[CHAPTER XVI]
RELIGION AND POLITICS
Tolstoy never renounced his art. A great artist cannot, even if he would, abandon the reason of his existence. He can, for religious reasons, cease to publish, but he cannot cease to write. Tolstoy never interrupted his work of artistic creation. M. Paul Boyer, who saw him, during the last few years, at Yasnaya Polyana, says that he would now give prominence to his evangelistic works, now to his works of imagination; he would work at the one as a relaxation from the other. When he had finished some social pamphlet, some Appeal to the Rulers or to the Ruled, he would allow himself to resume one of the charming tales which he was, so to speak, in process of recounting to himself; such as his Hadji-Mourad, a military epic, which celebrated an episode of the wars of the Caucasus and the resistance of the mountaineers under Schamyl.[1] Art was still his relaxation, his pleasure; but he would have thought it a piece of vanity to make a parade of it. With the exception of his Cycle of Readings for Every Day of the Year (1904-5),[2] in which he collected the thoughts of various writers upon Life and the Truth—a true anthology of the poetical wisdom of the world, from the Holy Books of the East to the works of contemporary writers—nearly all his literary works of art, properly so called, which have been written later than 1900 have remained in manuscript.[3]

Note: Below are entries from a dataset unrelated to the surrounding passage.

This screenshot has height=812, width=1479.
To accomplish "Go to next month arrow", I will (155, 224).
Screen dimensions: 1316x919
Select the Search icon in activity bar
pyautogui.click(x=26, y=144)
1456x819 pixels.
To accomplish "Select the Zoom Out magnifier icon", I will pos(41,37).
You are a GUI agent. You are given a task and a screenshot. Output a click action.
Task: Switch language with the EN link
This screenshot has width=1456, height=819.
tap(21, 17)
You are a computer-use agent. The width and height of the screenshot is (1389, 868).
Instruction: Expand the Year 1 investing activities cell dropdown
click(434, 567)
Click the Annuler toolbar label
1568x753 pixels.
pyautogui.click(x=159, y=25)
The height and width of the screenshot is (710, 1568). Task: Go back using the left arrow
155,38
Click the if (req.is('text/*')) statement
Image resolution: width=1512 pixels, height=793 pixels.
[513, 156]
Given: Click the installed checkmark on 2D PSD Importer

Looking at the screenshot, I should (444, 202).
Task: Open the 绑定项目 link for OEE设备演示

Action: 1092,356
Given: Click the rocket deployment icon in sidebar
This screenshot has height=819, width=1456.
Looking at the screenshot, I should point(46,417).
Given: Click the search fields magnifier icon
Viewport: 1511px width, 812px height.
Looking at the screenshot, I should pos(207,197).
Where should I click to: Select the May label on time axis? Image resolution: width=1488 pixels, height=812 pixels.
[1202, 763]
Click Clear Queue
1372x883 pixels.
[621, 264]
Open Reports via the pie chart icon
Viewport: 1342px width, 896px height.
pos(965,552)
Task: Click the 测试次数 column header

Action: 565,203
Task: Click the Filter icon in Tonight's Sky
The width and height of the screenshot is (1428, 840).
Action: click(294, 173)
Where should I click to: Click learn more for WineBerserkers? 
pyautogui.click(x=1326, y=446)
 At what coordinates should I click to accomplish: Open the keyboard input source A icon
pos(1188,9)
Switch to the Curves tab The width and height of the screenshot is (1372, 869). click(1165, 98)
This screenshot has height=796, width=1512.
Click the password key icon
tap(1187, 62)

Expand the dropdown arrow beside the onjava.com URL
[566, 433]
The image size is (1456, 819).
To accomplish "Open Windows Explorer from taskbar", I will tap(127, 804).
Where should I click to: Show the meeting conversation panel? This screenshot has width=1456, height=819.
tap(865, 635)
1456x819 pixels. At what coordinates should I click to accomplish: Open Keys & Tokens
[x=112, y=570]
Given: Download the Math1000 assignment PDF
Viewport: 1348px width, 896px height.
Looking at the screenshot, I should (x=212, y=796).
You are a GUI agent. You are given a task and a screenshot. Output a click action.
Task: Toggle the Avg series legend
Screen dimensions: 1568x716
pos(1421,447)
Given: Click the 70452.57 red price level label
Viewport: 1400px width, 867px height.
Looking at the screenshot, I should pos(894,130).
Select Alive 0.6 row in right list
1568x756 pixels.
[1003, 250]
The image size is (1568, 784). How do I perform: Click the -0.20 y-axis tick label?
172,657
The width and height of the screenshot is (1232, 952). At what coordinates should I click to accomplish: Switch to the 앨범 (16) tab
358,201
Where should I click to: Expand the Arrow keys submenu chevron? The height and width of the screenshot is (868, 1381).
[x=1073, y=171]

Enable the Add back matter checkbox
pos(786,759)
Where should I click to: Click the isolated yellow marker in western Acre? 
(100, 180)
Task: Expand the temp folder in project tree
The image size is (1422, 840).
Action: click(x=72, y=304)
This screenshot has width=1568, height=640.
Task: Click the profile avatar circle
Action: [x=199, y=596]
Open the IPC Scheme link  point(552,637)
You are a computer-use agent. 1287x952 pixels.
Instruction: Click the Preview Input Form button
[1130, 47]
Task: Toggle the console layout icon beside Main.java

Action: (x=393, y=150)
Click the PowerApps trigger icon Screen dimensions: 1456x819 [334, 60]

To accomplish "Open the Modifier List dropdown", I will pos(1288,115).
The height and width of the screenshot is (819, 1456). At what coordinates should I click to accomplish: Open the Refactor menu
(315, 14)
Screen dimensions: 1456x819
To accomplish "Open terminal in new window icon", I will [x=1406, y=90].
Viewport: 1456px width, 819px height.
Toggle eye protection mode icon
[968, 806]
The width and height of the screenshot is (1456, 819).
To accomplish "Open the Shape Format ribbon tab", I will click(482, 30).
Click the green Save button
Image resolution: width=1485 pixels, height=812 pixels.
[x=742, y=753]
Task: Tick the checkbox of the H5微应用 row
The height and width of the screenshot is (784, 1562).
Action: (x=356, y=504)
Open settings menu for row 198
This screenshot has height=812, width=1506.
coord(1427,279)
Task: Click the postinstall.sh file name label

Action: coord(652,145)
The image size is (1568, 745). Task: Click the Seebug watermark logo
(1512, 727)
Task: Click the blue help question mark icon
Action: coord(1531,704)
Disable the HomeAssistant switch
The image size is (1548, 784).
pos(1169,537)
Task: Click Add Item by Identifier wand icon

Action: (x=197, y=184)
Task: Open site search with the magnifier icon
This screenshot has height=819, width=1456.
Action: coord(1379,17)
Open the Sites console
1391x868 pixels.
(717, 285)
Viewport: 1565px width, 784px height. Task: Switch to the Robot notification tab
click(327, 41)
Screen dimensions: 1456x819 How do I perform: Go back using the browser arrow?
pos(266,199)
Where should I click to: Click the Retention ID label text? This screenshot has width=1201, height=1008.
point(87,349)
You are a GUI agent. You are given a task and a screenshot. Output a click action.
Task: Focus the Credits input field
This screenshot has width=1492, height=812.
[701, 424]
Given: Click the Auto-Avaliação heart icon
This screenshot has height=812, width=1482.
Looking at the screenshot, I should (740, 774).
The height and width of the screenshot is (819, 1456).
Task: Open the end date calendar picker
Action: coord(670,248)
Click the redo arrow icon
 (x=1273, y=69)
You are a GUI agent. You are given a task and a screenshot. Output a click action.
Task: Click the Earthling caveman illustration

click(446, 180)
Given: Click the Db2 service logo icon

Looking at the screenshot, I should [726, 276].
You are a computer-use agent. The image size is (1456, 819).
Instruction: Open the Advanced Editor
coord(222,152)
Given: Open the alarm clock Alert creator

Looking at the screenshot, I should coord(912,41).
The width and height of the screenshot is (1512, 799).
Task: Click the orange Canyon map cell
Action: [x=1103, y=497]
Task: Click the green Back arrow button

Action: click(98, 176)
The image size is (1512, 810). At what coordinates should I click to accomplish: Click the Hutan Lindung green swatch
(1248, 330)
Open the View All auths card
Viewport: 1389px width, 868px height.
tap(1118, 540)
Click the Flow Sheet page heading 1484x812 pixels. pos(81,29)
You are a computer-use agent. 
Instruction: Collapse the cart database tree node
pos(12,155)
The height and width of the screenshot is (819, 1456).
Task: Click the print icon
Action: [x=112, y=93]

On the other hand he was boldly and ardently casting his mystical and polemical writings upon the social battlefield. From 1900 to 1910 such work absorbed the greater part of his time and energy. Russia was passing through an alarming crisis; for a moment the empire of the Tsars seemed to totter on its foundations and about to fall in ruin. The Russo-Japanese war, the disasters which followed it, the revolutionary troubles, the mutinies in the army and the fleet, the massacres, the agrarian disorders, seemed to mark "the end of a world," to quote the title of one of Tolstoy's writings. The height of the crisis was reached in 1904 and 1905. During these years Tolstoy published a remarkable series of works: War and Revolution, The Great Crime, The End of a World. During the last ten years of his life he occupied a situation unique not only in Russia but in the world. He was alone, a stranger to all the parties, to all countries, and rejected by his Church, which had excommunicated him.[4] The logic of his reason and the revolutionary character of his faith had "led him to this dilemma; to live a stranger to other men, or a stranger to the truth." He recalls the Russian proverb: "An old man who lies is a rich man who steals," and he severs himself from mankind in order to speak the truth. He tells the whole truth, and to all. The old hunter of lies continues, unweariedly, to mark down all superstitions, religious or social, and all fetishes. The only exceptions are the old maleficent powers—the persecutrix, the Church, and the imperial autocracy. Perhaps his enmity towards them was in some degree appeased now that all were casting stones at them. They were familiar; therefore they were already not so formidable! After all, too, the Church and the Tsar were carrying on their peculiar trades; they were at least not deceptive. Tolstoy, in his letter to the Tsar Nikolas II.,[5] although he speaks the truth in a manner entirely unaccommodating to the man as sovereign, is full of gentleness for the sovereign as man; addressing him as "dear brother," praying him to "pardon him if he has hurt him unintentionally," and signing himself, "Your brother who wishes you true happiness."
What Tolstoy can least find it in him to pardon—what he denounces with the utmost hatred—are the new lies; not the old ones, which are no longer able to deceive; not despotism, but the illusion of liberty. It is difficult to say which he hates the more among the followers of the newer idols: whether the Socialists or the "Liberals."
He had a long-standing antipathy for the Liberals. It had seized upon him suddenly when, as an officer fresh from Sebastopol, he found himself in the society of the literary men of St. Petersburg. It had been one of the causes of his misunderstanding with Tourgenev. The arrogant noble, the man of ancient race, could not support these "intellectuals," with their profession of making the nation happy, whether by its will or against it, by forcing their Utopian schemes upon it. Very much a Russian, and of the old stamp,[6] he instinctively distrusted all liberal innovations, and the constitutional ideas which came from the West; and his two journeys abroad only intensified his prejudices. On his return from his first journey he wrote:
"To avoid the ambition of Liberalism."